You are viewing a plain text version of this content. The canonical link for it is here.

Posted to dev@carbondata.apache.org by a <ww...@163.com> on 2017/04/01 09:06:06 UTC

Re:[DISCUSSION]support new feature: Partition Table

additinal suggestion:
1、support at least two level partition
2、build the B+Tree by partition column shoud split the segment and make it small and may speed load data in carbondata
3、delete data by partition column



best regards
fish

At 2017-03-31 23:42:07, "QiangCai" <qi...@qq.com> wrote:
>Hi all, 
>
>  Let's start the discussion regarding the partition table.
>
>  To support partition table, what we should do?
>
>  1. create table with partition to support Range Partitioning, Hash
>Partitioning, List Partitioning and Composite Partitioning, write the
>partition info to schema. 
>
>  2. during data loading, re-partition the input data, start a task process
>a partition, write partition information to footer and index file.
>
>  3. during data query, prune B+Tree by partition if the filter contain the
>partition column. or prune data blocks by partition when there is only
>partition column predicate.
>
>  4. optimizer the join performance of two partition tables if partition
>column is the join column.
>
>   Any thoughts, comments and questions ?
>
>   Thanks!
>
>Best Regards
>David
>
>
>
>--
>View this message in context: http://apache-carbondata-mailing-list-archive.1130556.n5.nabble.com/DISCUSSION-support-new-feature-Partition-Table-tp9935.html
>Sent from the Apache CarbonData Mailing List archive mailing list archive at Nabble.com.

Re: [DISCUSSION]support new feature: Partition Table

Posted by Jacky Li <ja...@qq.com>.

comments inline

> 在 2017年4月1日，下午5:06，a <ww...@163.com> 写道：
> 
> additinal suggestion:
> 1、support at least two level partition

I think we can let user specify the partition columns, it can be multiple columns together to form a partition key.

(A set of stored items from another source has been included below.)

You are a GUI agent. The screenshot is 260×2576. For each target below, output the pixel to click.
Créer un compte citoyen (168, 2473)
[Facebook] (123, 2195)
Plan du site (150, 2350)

Is this what you mean by two level partition? Generally speaking, partition on multiple columns usually leads to small file issues, which we may want to avoid.

> 2、build the B+Tree by partition column shoud split the segment and make it small and may speed load data in carbondata

When using partitioning, it will slower down the loading process as it needs shuffle. But benefit is that queries have filter column on partition key will be faster.

> 3、delete data by partition column
> 

This could be a future feature in our roadmap after partition feature is supported.

> 
> 
> best regards
> fish
> 
> At 2017-03-31 23:42:07, "QiangCai" <qi...@qq.com> wrote:
>> Hi all, 
>> 
>> Let's start the discussion regarding the partition table.
>> 
>> To support partition table, what we should do?
>> 
>> 1. create table with partition to support Range Partitioning, Hash
>> Partitioning, List Partitioning and Composite Partitioning, write the
>> partition info to schema. 
>> 
>> 2. during data loading, re-partition the input data, start a task process
>> a partition, write partition information to footer and index file.
>> 
>> 3. during data query, prune B+Tree by partition if the filter contain the
>> partition column. or prune data blocks by partition when there is only
>> partition column predicate.
>> 
>> 4. optimizer the join performance of two partition tables if partition
>> column is the join column.
>> 
>>  Any thoughts, comments and questions ?
>> 
>>  Thanks!
>> 
>> Best Regards
>> David
>> 
>> 
>> 
>> --
>> View this message in context: http://apache-carbondata-mailing-list-archive.1130556.n5.nabble.com/DISCUSSION-support-new-feature-Partition-Table-tp9935.html
>> Sent from the Apache CarbonData Mailing List archive mailing list archive at Nabble.com.